Dear Salonnières,

thanks for attending compu-salon episode 9, databases. Here's a summary of our discussion. This Friday we'll talk about high-performance Python---overcharging the, ehm, slithering?

Friday, Apr 6, 4pm, Tapir interaction room as usual. I'll send out a reminder Friday morning. Until then!

Michele

Compu-salon ep. 9 in summary

We talked about tabular data, as encoded in standard formats, and as stored in relational databases. It doesn't sound any cooler now than it did last Friday, but it's going to be useful some day, isn't it?

Reading and writing tabular data (and especially astronomical tables)

Simple text-based formats

[See this excellent tutorial for more info.]

These include simple tab-and-newline-separated files. By now you should know enough about Python to handle these without a sweat. It's a one-liner (but see at the end of this section):

>>> table = [line.split() for line in open('file.txt','r')]

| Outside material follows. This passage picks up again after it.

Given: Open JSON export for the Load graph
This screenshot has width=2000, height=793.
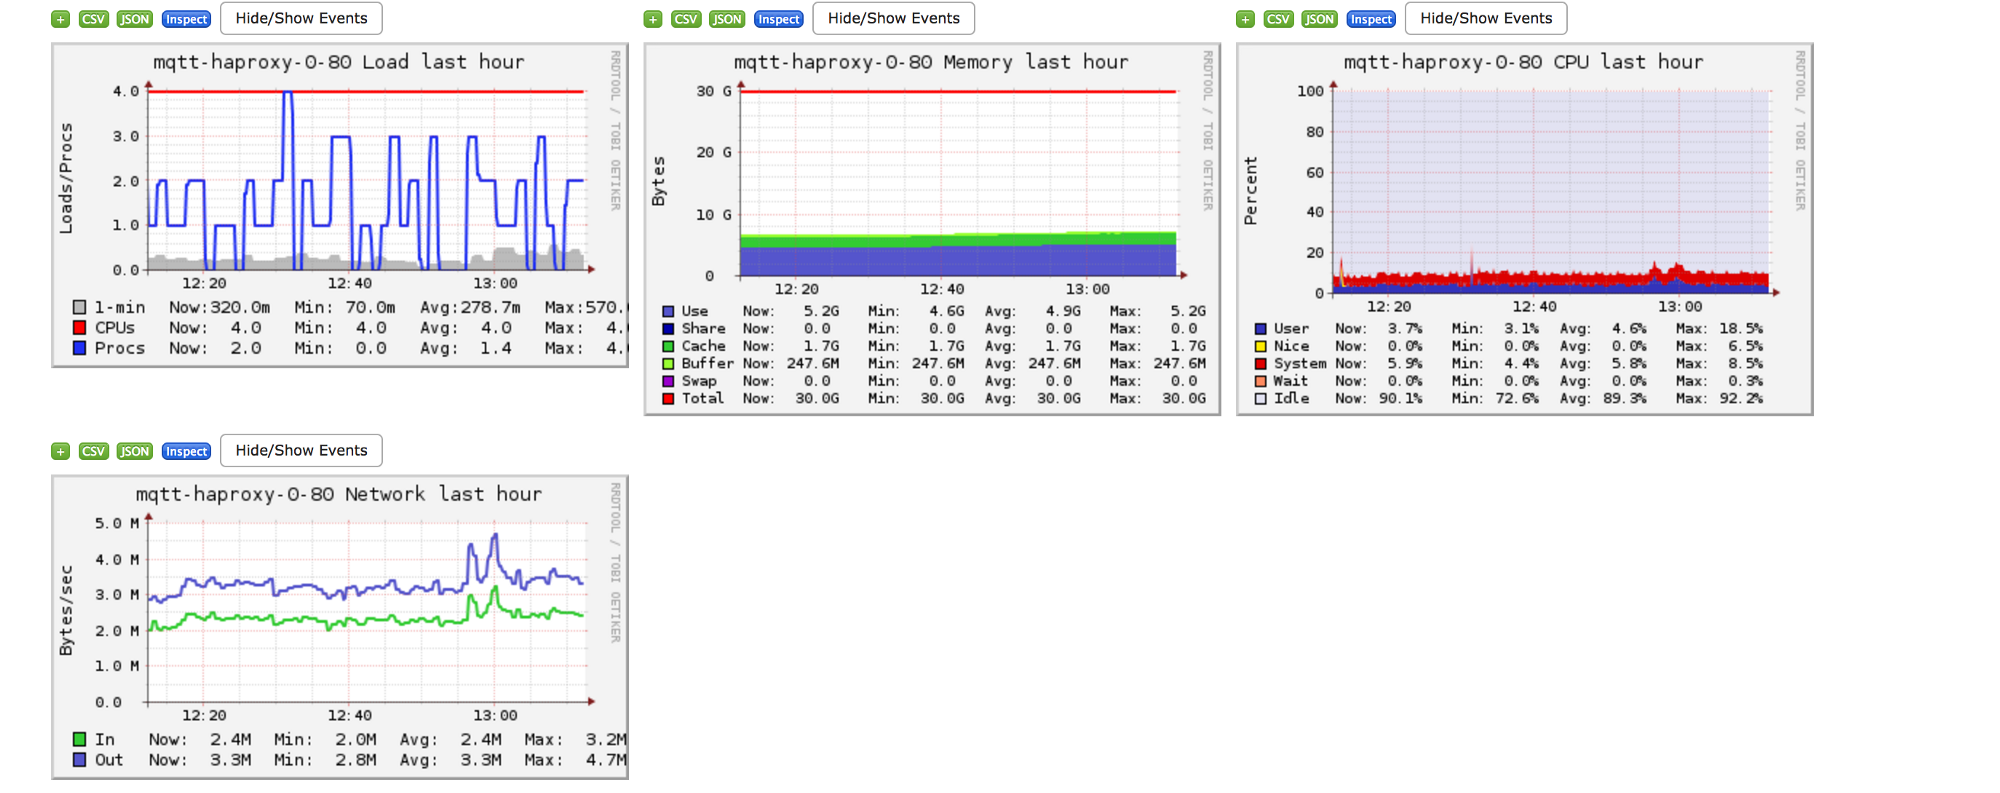Looking at the screenshot, I should pos(134,19).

This will get you a nested list of strings. If you know already that you're working with numbers, you can wrap line.split() with float(); and if you want a numpy array you can wrap the list comprehension with numpy.array().

Only a little harder are comma-separated (CSV) files, which are the pidgin of spreadsheets. For these, you'll be happier with the Python csv module:

>>> import csv
>>> [row for row in csv.reader(open('file1.csv','r'))]
[['a11', 'a12', 'a13'], ['a21', 'a22', 'a23']]

# if the first line of the file describes the columns (say A, B, C),
# you can get back a list of dictionaries
>>> [row for row in csv.DictReader(open('file2.csv','r'))]
[{'A': 'a11', 'B': 'a12', 'C': 'a13'}, {'A': 'a21', 'B': 'a22', 'C': 'a23'}]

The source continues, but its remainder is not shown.